In the Middle Ages, Europeans would strew the dried foliage around their chambers as an air freshener and moth repellent. It was also thought to counteract many poisons as well as plague. Crumbling the dried herb over a carpet before vacuuming is another way to enjoy its sweet scent.
Artemisia annua has been used in traditional Chinese medicine for decades in the treatment of many diseases. The earliest record dates back to 200 BC, in the ‘Fifty-two Prescriptions’ unearthed from the Mawangdui Han Dynasty tombs. It is called qinghoa and used for the management of fevers and bleeding, for conditions of the digestive tract like flatulence and diarrhoea and for skin conditions such as dermatitis and eczema.
Its antimalarial application was first described, in Zhouhou Beiji Fang ‘The Handbook of Prescriptions for Emergencies’, edited in the middle of the fourth century by Ge Hong. In this book, 43 malaria treatment methods were recorded. In modern allopathic medicine, a chemical component of this plant has shown astounding activity in the treatment of malaria. This constituent is a sesquiterpene lactone called artemisinin and it appears to kill and inhibit the growth of malaria-causing protozoa like Plasmodium falciparum.
Both Sweet Annie and Absinthe Wormwood were sometimes used to flavour beer before the Bavarian Purity law dictated that only hops, barley and water could be used in beer.
Sweet Annie is used in tea from leaves and flowers dried or not.

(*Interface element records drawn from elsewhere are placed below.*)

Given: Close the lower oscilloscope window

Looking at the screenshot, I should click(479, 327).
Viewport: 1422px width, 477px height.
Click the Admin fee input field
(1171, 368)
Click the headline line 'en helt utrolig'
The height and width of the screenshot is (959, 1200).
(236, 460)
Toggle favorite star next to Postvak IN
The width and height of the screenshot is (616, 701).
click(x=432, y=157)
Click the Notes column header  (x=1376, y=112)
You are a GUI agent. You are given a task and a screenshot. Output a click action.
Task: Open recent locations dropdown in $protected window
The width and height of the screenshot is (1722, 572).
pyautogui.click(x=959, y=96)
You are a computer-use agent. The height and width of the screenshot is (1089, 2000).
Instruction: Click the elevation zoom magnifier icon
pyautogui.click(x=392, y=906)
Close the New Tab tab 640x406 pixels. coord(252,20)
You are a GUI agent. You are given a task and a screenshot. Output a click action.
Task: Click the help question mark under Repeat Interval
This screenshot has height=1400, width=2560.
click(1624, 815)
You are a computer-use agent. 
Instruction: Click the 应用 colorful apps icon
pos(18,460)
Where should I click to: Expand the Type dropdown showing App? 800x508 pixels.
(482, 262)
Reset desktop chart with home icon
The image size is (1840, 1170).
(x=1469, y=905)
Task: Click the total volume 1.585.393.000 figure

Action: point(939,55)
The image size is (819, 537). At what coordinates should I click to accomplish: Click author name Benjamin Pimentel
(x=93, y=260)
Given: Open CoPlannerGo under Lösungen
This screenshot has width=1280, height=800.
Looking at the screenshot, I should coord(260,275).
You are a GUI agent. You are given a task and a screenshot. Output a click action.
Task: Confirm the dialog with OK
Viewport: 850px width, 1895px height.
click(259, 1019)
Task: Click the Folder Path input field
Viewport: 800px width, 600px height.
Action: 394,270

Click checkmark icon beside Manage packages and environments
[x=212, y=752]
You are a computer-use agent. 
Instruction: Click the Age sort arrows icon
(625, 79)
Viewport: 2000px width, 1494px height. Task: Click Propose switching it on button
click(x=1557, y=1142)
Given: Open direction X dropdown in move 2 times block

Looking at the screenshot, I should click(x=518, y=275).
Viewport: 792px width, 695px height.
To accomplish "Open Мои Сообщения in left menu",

But is anything but sweet, it's fairly bitter and medicinal tasting, and most people would dislike it.
Artemisia species provide a wonderful range of greens from baby's breath to nettle green.
Artemisia annua is native to southeastern Europe, northern Africa, and Iran. It has found throughout the world, especially in temperate zones at altitudes between 1000 and 1500 meters.
The genus name artemisia ultimately derives from the Greek goddess Artemis (Roman Diana), the namesake of Greek Queens Artemisia I and II. A more specific reference may be to Artemisia II of Caria, a botanist and medical researcher who died in 350 BC. The genus includes over 400 plants, including the delectable herb tarragon.
Artemisia II of Caria, a botanist and medical researcher who died in 350 BC. She was the sister, the wife, (yes, that is correct) and the successor of Greek/Persian King Mausolus.Because of her grief for her brother-husband, and the extravagant and downright bizarre forms it took, she became to later ages "a lasting example of chaste widowhood and of the purest and rarest kind of love", in the words of Giovanni Boccaccio. In art she was usually shown in the process of consuming his ashes, mixed with drink. To perpetuate his memory she built at Halicarnassus the celebrated Mausoleum at Halicarnassus, listed by Antipater of Sidon as one of the Seven Wonders of the Ancient World and whose name subsequently became the generic term for any splendid sepulchral monument, the word mausoleum.
The specific name annua is Latin and means year or annual and refers to the annual biological cycle of this plant.
Common names include Sweet Annie, Sweet sagewort, Sweet woodworm, and Chinese woodworm and is called Qing Hao in China.
The name Annie is used as a pet form of Anne and Anna and means gracious, full of grace, gentle towards others.